In this new study, the authors show that the on-off switches of cancer cells that have metastasized are in different positions than in the cells of the source tumor.
“Metastasis results from a complex set of traits acquired by tumor cells, distinct from those necessary for tumors to form in the first place,” said the study’s lead author, James J. Morrow, a medical student in the Medical Scientist Training Program at Case Western Reserve University School of Medicine. “Unfortunately, searching for gene mutations that drive metastasis has not substantially improved outcomes for patients with metastatic disease. Five-year survival rates for cancer patients with regional or localized disease have significantly improved for many types of cancer. But with few exceptions, outcomes for patients with metastatic cancer have remained stagnant.
“It is well established that primary tumor formation is driven by a combination of genetic and epigenetic events,” he continued. “So based on the knowledge that enhancers drive both normal cell development and tumor-formation, we hypothesized that they may play a similar role in the transition of cancer cells from one developmentally distinct tissue to another during metastatic progression.”
Through epigenomic profiling experiments, the Case Western Reserve-led researchers consistently identified certain bunched clusters of enhancers—known as metastatic variant enhancer loci (Met-VELs)—near cancer genes in lung metastases of patients with osteosarcoma, indicating that they were central to the metastatic process. Using experimental mouse models, the researchers then showed that growth of osteosarcoma cells in the lung can be mitigated by using BET inhibitors (anti-cancer drugs currently in clinical trials), which broadly interrupt the function of Met-VELs in driving gene expression.

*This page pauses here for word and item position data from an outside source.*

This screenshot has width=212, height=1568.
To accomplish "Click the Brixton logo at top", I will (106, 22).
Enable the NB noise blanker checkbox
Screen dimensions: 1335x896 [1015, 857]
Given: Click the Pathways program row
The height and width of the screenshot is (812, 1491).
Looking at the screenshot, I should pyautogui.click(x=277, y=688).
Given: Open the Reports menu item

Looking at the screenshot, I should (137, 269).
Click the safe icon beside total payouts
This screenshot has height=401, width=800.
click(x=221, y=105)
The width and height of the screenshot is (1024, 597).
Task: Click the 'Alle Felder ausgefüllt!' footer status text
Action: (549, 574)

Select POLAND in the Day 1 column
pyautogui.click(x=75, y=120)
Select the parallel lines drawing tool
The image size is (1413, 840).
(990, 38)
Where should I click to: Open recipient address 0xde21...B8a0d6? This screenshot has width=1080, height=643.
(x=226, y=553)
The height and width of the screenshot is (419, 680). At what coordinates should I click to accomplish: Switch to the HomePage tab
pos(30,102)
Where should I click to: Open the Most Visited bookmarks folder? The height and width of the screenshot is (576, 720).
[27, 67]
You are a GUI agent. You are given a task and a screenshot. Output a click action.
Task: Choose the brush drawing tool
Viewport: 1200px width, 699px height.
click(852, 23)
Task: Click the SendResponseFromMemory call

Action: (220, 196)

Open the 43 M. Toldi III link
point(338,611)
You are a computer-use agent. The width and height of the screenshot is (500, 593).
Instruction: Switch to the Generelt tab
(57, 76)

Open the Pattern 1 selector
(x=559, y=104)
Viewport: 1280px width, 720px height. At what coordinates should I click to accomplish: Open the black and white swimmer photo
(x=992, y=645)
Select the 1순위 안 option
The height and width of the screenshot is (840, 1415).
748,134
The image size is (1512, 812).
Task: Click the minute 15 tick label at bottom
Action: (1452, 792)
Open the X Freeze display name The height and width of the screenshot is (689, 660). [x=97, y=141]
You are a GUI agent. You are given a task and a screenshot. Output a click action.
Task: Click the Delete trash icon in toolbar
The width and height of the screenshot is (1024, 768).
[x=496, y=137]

Second, they demonstrated that the metastatic capacity of osteosarcoma cells can be diminished by blocking expression of individual genes regulated by Met-VELs or the transcription factors driving that regulation. They verified that a particular Met-VEL-linked gene, Tissue Factor (F3), is essential for metastatic colonization. Specifically, interrupting the signaling and pro-coagulant (blood clotting) functions of F3 with antibodies inhibiting these functions was sufficient to prevent metastasis. Additionally, they showed that deleting a single Met-VEL regulating F3 expression via the TALEN gene-editing process achieved a similar effect.
“Our experiments show that removing a single enhancer of the F3 gene in tumor cells virtually eliminates their ability to metastasize in mice,” said Scacheri. “Collectively, our findings establish that enhancer elements endow tumor cells with metastatic capacity and that targeted inhibition of genes associated with enhancer alterations, or deleting altered enhancers themselves is sufficient to block metastatic colonization and proliferation. While our work focused on lung metastasis in osteosarcoma, the findings have implications for other types of metastatic cancer as well.”
The Case Western Reserve University School of Medicine focus on epigenetics in the new study represents a break with the prevailing model for metastasis, which largely explores mutations in the genes—not if or how certain genes are turned on or off. And the preponderance of current cancer research takes place on the early stages of disease, such as how tumors are formed and on what distinguishes cancer cells from normal cells, and not on metastasis. Additionally, most cancer medications and treatments today were developed to kill primary tumors, not cancer cells that have spread elsewhere.